Of another great work at Vicenza, painted in Gian Bellini's old age, when neither his skill nor his strength was abated, 'The Baptism of Christ,' Dean Alford writes thus:
'Let us remain long and look earnestly, for there is indeed much to be seen. That central figure, standing with hands folded on His bosom, so gentle, so majestic, so perfect in blameless humanity, oh what labour of reverent thought; what toil of ceaseless meditation; what changes of fair purpose, oscillating into clearest vision of ideal truth, must it have cost the great painter, before he put forth that which we see now! It is as impossible to find aught but love and majesty in the Divine countenance, as it is to discover a blemish on the complexion of that body, which seems to give forth light from itself, as He stands in obedience, fulfilling all righteousness.
'And even on the accessories to this figure, we see the same loving and reverent toil bestowed. The cincture, where alone the body is hidden from view, is no web of man's weaving; or, if it were, it is of hers whose heart was full of divine thoughts as she wove: so bright and clear is the tint, so exquisitely careful and delicate every fold where
light may play or colour vary. And look under the sacred feet, on the ground blessed by their pressure; no dash of hurrying brush has been there: less than a long day's light, from morn to dewy eve, did not suffice to give in individual shape and shade every minutest pebble and mote of that shore of Jordan. Every one of them was worth painting, for we are viewing them as in the light of His presence who made them all and knew them all.
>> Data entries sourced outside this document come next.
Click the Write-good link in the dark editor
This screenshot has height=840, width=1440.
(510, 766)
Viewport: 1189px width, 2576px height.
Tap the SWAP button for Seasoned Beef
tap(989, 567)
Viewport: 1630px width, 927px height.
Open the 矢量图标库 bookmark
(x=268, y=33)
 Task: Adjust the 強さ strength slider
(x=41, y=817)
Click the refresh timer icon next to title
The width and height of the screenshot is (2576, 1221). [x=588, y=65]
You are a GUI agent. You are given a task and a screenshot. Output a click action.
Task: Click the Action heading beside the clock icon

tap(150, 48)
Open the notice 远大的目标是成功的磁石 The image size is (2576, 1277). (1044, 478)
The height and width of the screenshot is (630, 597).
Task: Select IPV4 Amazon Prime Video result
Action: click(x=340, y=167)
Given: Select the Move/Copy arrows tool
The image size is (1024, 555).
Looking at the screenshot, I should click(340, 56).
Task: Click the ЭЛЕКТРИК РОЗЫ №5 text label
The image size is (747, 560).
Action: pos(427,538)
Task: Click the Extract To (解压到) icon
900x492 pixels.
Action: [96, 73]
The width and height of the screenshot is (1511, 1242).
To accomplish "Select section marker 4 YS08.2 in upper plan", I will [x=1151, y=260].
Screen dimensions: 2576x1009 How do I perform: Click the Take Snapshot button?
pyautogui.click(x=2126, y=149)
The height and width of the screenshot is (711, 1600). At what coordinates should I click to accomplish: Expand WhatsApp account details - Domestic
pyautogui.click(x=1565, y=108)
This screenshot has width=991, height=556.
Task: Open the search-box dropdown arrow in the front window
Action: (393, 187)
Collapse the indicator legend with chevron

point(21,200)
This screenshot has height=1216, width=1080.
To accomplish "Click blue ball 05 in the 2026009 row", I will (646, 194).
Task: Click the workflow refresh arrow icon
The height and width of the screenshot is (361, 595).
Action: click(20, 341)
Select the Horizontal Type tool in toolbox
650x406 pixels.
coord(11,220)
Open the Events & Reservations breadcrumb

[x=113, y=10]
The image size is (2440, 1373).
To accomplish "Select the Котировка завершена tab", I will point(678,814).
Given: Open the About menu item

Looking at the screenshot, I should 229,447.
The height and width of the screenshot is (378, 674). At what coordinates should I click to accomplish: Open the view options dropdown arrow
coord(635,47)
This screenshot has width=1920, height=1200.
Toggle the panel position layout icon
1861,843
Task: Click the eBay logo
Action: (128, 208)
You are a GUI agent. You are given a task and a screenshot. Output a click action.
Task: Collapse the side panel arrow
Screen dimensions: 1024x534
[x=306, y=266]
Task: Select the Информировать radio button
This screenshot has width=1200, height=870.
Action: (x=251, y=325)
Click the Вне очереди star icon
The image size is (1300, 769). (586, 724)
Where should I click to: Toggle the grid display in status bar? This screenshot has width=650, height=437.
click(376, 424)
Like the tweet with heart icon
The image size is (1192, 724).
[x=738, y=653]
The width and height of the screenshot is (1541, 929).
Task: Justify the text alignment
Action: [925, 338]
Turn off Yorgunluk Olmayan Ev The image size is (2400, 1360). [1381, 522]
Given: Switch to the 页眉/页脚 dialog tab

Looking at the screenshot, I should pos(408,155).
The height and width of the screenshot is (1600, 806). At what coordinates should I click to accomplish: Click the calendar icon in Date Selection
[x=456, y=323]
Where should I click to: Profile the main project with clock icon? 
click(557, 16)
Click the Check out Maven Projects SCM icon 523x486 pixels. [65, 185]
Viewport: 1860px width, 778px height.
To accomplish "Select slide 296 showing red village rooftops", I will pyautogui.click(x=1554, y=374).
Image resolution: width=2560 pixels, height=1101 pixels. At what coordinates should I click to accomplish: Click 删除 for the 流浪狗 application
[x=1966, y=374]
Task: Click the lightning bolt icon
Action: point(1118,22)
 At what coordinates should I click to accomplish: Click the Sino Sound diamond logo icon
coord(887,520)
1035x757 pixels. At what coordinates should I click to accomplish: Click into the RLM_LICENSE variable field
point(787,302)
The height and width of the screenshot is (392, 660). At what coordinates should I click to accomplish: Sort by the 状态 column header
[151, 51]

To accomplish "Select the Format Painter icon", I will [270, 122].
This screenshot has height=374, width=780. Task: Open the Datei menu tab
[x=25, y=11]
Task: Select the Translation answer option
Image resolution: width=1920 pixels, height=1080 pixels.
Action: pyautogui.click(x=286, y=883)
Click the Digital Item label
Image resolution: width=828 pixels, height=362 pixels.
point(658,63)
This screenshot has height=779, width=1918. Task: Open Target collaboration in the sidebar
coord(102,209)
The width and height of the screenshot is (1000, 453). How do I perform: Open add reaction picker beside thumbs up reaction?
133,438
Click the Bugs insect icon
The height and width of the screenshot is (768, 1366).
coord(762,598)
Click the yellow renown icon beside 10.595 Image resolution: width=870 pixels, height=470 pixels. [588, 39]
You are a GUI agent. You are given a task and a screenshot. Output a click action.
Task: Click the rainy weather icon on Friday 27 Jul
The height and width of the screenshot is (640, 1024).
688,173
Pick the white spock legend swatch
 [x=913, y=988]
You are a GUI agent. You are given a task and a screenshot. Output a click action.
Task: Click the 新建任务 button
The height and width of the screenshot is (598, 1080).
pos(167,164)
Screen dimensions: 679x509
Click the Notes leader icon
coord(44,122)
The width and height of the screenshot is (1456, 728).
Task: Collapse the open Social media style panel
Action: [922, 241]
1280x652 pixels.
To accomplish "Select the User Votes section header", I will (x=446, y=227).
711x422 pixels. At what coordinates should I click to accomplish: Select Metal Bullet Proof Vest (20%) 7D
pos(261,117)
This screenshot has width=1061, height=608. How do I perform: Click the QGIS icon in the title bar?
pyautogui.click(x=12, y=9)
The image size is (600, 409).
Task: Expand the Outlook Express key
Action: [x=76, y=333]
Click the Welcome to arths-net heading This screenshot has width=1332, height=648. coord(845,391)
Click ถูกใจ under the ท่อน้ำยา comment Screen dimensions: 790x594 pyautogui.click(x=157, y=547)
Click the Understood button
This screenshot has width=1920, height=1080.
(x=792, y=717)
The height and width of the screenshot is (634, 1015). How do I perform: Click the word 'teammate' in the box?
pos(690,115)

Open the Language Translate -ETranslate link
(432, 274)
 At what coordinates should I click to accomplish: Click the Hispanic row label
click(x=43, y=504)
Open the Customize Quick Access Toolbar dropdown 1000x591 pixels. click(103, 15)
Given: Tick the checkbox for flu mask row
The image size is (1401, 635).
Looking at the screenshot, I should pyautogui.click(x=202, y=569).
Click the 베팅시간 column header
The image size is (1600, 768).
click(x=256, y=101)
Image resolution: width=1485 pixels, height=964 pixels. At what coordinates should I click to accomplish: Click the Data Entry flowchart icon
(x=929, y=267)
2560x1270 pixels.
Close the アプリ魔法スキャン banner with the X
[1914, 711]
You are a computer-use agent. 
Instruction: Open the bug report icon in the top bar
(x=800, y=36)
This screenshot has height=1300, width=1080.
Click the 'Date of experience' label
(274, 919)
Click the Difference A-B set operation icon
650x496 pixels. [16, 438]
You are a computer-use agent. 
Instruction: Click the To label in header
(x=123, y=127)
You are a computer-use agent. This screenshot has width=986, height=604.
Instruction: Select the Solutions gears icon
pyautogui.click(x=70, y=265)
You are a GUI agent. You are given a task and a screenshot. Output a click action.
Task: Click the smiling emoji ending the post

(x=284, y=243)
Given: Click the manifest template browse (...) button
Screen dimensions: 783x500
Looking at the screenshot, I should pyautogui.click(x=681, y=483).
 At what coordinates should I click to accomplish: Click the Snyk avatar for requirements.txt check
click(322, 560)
'And now let us pass to the other figures: to that living and glowing angelic group in the left hand of the picture. Three of the heavenly host are present, variously affected by that which they behold. The first, next the spectator, in the corner of the picture, is standing in silent adoration, tender and gentle in expression, the hands together, but only the points of the fingers touching, his very reverence being chastened by angelic modesty; the second turns on that which he sees a look of earnest inquiry, but kneels as he looks; and indeed that which he sees is one of the things which angels
desire to look into. The third, a majestic herald-like figure, stands, as one speaking, looking to the spectator, with his right hand on his garment, and his left out as in demonstration, unmistakeably saying to us who look on, "Behold what love is here!" Then, hardly noticing what might well be much noticed, the grand dark figure of the Baptist on the right, let us observe how beautifully and accurately all the features of the landscape are given.'
Of the same work another critic records: 'The attendant angels in this work (signed by the artist) are of special interest, instinct with an indefinable purity and depth of reverential tenderness elsewhere hardly rivalled. But the picture, like that in S. Giovanni Crisostomo, with which it is nearly contemporary, is almost more interesting from the astonishing truth and beauty of its landscape portions. These form here a feature more important, perhaps, than in any work of that period; the stratification and form of the rocks in the fore-ground, the palms and other trees relieved against the lucid distance, and the mountain-ranges of tender blue beyond, are as much beyond praise for their beauty and their truth, as they have been beyond imitation from the solidity and transparent strength of their execution! The minute finish is Nature's, and the colouring more gem-like than gems.'
No praise can exceed that bestowed on Gian Bellini's colouring for its intensity and transparency. 'Many of his draperies are like crystal of the clearest and deepest colour,' declares an authority; and another states' his best works have a clear jewel brightness, an internal gem-like fire such as warms a summer twilight. The shadows are intense and yet transparent, like the Adriatic waves when they lie out of the sun under the palace bridges.'
Portrait-painting, just beginning, was established in Venice, its later stronghold, by Gian Bellini. His truthful portrait of the Doge Loredano, one of the earliest of that series of Doges' portraits which once hung in state in the ducal palace, is now in our National Gallery.